As we got higher, the bushes beside the trail started to close in. Spiderwebs hung across the trail like booby traps — invisible, but impossible to ignore when they were in your ears and nose, or stuck to your tongue.


Now that we were a little higher, I could see farther. Just over the next set of hills, a grey clump of fog swallowed the world. It must have been cool in there, but it was impossibly far away, guarded by a whole mountain of dried foxtails.


"Look at this cool... cactus? flower? tree?" Mom waved a hand at a weed with the base of a sea urchin and the neck of an ostrich. A cloud of flies buzzed around it like fresh roadkill."Up-up. Let me get a picture."



I tried to do as she said, but I couldn't concentrate.


"Sit still, Oscar," Mom pleaded. "Just long enough for me to get one picture."


"But — CHOMP — there's a — CHOMP — fly! —CHOMP! Got him! Bugger! Another one! CHOMP!"


"Please?" Mom got down on her knees to beg... or to take the picture.


"Fine," I sat still except for the twitching lid where one fly was trying to crawl into my eyeball and the swatting ear where another tried to climb into my brain.


Mom aimed the Witch and...


"Grargh!" Her elbow flapped and she made a noise in the back of her throat.

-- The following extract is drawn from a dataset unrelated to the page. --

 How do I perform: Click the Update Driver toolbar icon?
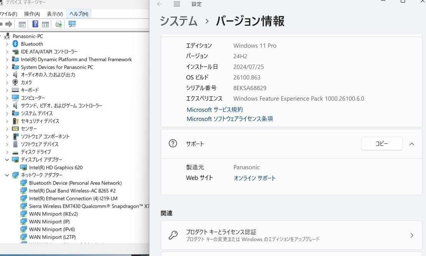(x=58, y=24)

The Witch went flying into the dust. "Damned bugs."


We kept climbing and melting, swatting and chomping. Neither of us were moving very fast anymore. To keep the cobwebs out of her sweat and the flies out of her ears, Mom ran ahead, waving her arms in front of her like she was under attack by a swarm of invisible bats. I ran in spurts, leapdogging ahead to find shade while I waited for Mom to run by.

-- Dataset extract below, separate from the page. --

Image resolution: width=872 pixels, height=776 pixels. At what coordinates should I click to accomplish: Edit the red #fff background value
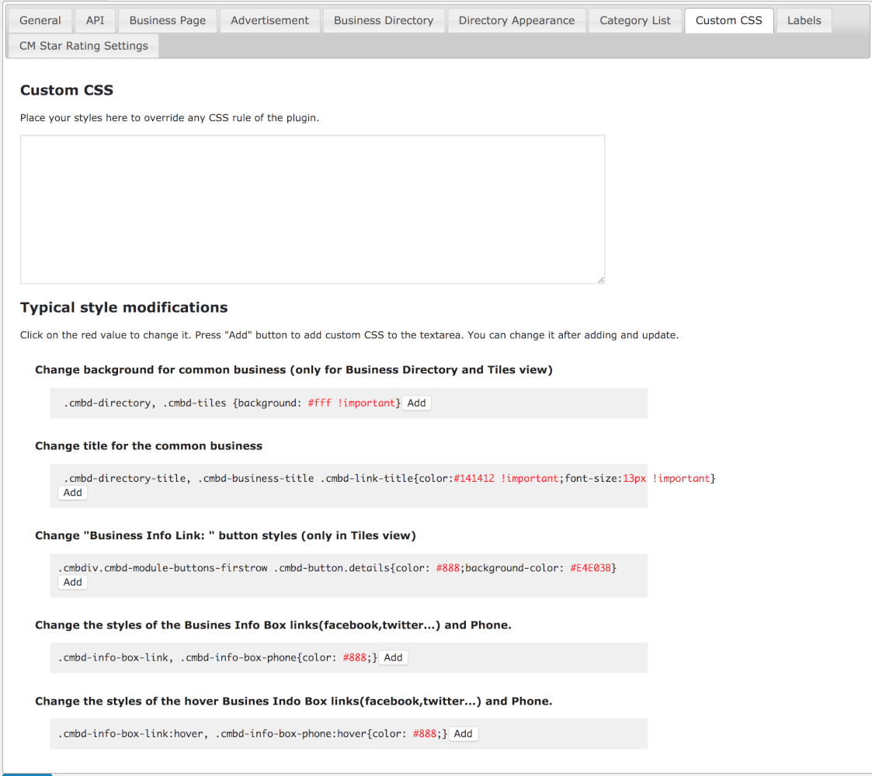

The bushes crowded rudely in as we went, tricking us about what was trail and what wasn't. Bushes are at least supposed to make shade, but these scratchy shrubs made less and less of it as we got closer to the sun. I had to push hard into their claws to get the tiniest sliver of relief. The bushes pushed me back into the sun like Mom pushing me out of the comfy spot in bed.


Every time Mom made it far enough ahead for me to quit my sliver of almost-shade, I'd catch up to find her hanging in another bush like a fly in a spider web.


"Gah! Ow! Cheeses," Mom sputtered as she fought the jungle.


I leaned back in my bush and watched the show.



Mom thrashed and swam to hold her place for a desperate moment. Finally, the bush got a good grip and heaved her back onto the maybe-trail.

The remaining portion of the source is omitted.